En son barda Baekhyun'un zoru ile içmiştim. Peki şuan neredeyim? Neden barda eşyalar var. Yeni mi getirmişlerdi acaba? Bir dakika. Kendime gelebildiğimde olayı kavrayabilmiştim. Ben birinin evindeydim. Ah zeki ben. Ama kimin evi? Ve neden buradaydım? Aklımda bin tane soru dönüp dolaşırken başka bir odadan gülüşme sesleri duydum. Meraklı ben yerimde duramayıp bulunduğum odadan çıktım ve koridorun sonundaki odaya ilerledim. İçeri girdiğimde herkesin gözü bana döndü.Her birin elinde içkiler, sarhoş oldukları tiplerinden de belliydi zaten. Ah bir de salonun en köşesinde tekli bir koltukta birbirlerini yermişçesine öpüşen iğrenç ikili vardı. İğrenç diyorum çünkü dudakları birbirine değerken gereğinden fazla şıpırdatıyorlardı. Gözüm Baekhyun'u aradı. Ama bulamadım. Onların arkadaşlarından biri bile burada yoktu. E benim burada olmam ne alaka?
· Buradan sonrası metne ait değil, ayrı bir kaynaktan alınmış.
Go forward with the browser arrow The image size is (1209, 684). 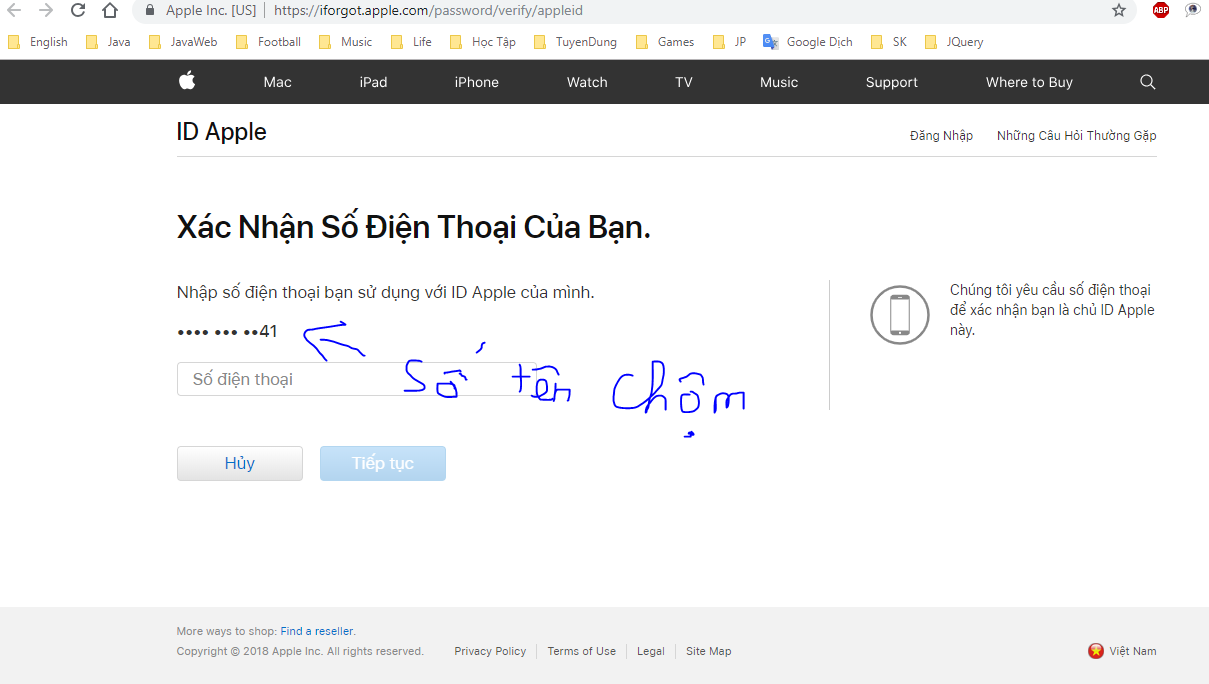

Biraz daha bakındığımda genellikle burada Okulun şu "feym" leri vardı. Mesele Oh Sehun, Chou Tzu-yu, Minho daha adını bilmediğim ama okul çevresinde popüler olan bir kaç kişi daha ve-- olamaz. Bu Tao. Lanet olsun.!!
"Ah Luhan. Gel buraya ve bana biraz yanak ver." Dedi kırmızı dar elbisesinin içinde gerçekten de seksi duran kız. Kusuru bakma da İğrenç sesler çıkartarak bana kurduğu bu cümleden sonra gerçekten senin yanına gideceğimi mi zannettin?salak kız.
"Luhan sen ona bakma, gel otur yanımıza." Tamam belki seni dinleyebilirdim erkeksi olabilen ve adını bilmediğim şahıs. Daha fazla ayakta dikilmeyip. Yanındaki pufuduğa oturdum.
"Barda içkiyi biraz kaçırdın ve Baekhyun'un işi çıkmıştı galiba onu çok hatırlamıyorum. Ama seni bize emanet etti. Baekhyun'u severiz yani popi olmamız popüler olmayanla takılmayacağımız anlamına gelmez herkes öyle düşünüyorda ve işte buradasın."cümlesini bitirdikten sonra göz kırptı.
(Burada anlatmaya çalıştığım şey hani işte baek popi değil neden popüler biri onu dinlesin ki düşüncesini bozmaktı donjdnouncojsbojxıb)"Hm teşekkür ederim ama benim sanırım gitmem lazım hem kendimi de iyi hissetmiyorum zaten."
"Merak etme şimdi kusacaksın. Yani böyledir içersin eğlenirsin uyursun ve kusarsın falan filan. Bence lavaboya git. Sağdaki kapı." Dediğini mantık buldum. Çünkü gerçekten midem bulanıyordu. Yerimden hızlıca kalkıp lavaboya girdim ve devamını duymak istemezsiniz.
Lavabo'da işim bittiğinde salon'a geri döndüm.
"Ah şey mm iyi akşamlar." Neden utangaçlığım tutuyor ki şimdi??"Yahh hiç bir yere gitmek yok Luhannie^" Koluma hızlıca sarılan ve bana yine kiyomi yaparak tatlı olduğunu düşünen kıza yine iğrenerek baktım. Gerçekten şu aptalca sırıtmalar, aptalca sesler, aptalca el haraketleri hiç bir sikime yaramıyordu. Vazgeçin şu aptalca şeyi yapmaktan.
"Çocuk korktu senden Irene." Minho böyle saçma bir espiri yaptıktan sonra herkes den küçük bir kıkırdama yükseldi. Ne kadar komik ağağa. Sehun ile göz göze geldim. Ama bu 3 saliselik bir şeydi.
Onunda dudağının kenarı yukarı kıvrılmıştı ve kolu bir kız'ın omzundaydı. Tao'ya baktığımda ise beni takmayıp kucağındaki kıza bir şeyler fısıldıyordu. Zaten neden onun umrunda olayım ki?
'' Ama gerçekten gitmem lazım." Burada durmam benim için iyi değildi ama hâlâ ısrar ediyorlardı.!!
"Hayır gitmen için bir sebep yok Luhan. Biraz otur keyfini çıkar. Hem bu senin ilkinmiş biraz daha iç. Sende kafa bul biraz ha?" Yok artık. İç diyor bana ya. Bana. Zaten bin pişman olmuşum içtiğime. Hem bu Tao denen mal varken ben asla durmam. Ah birde Sehun denen mal varken.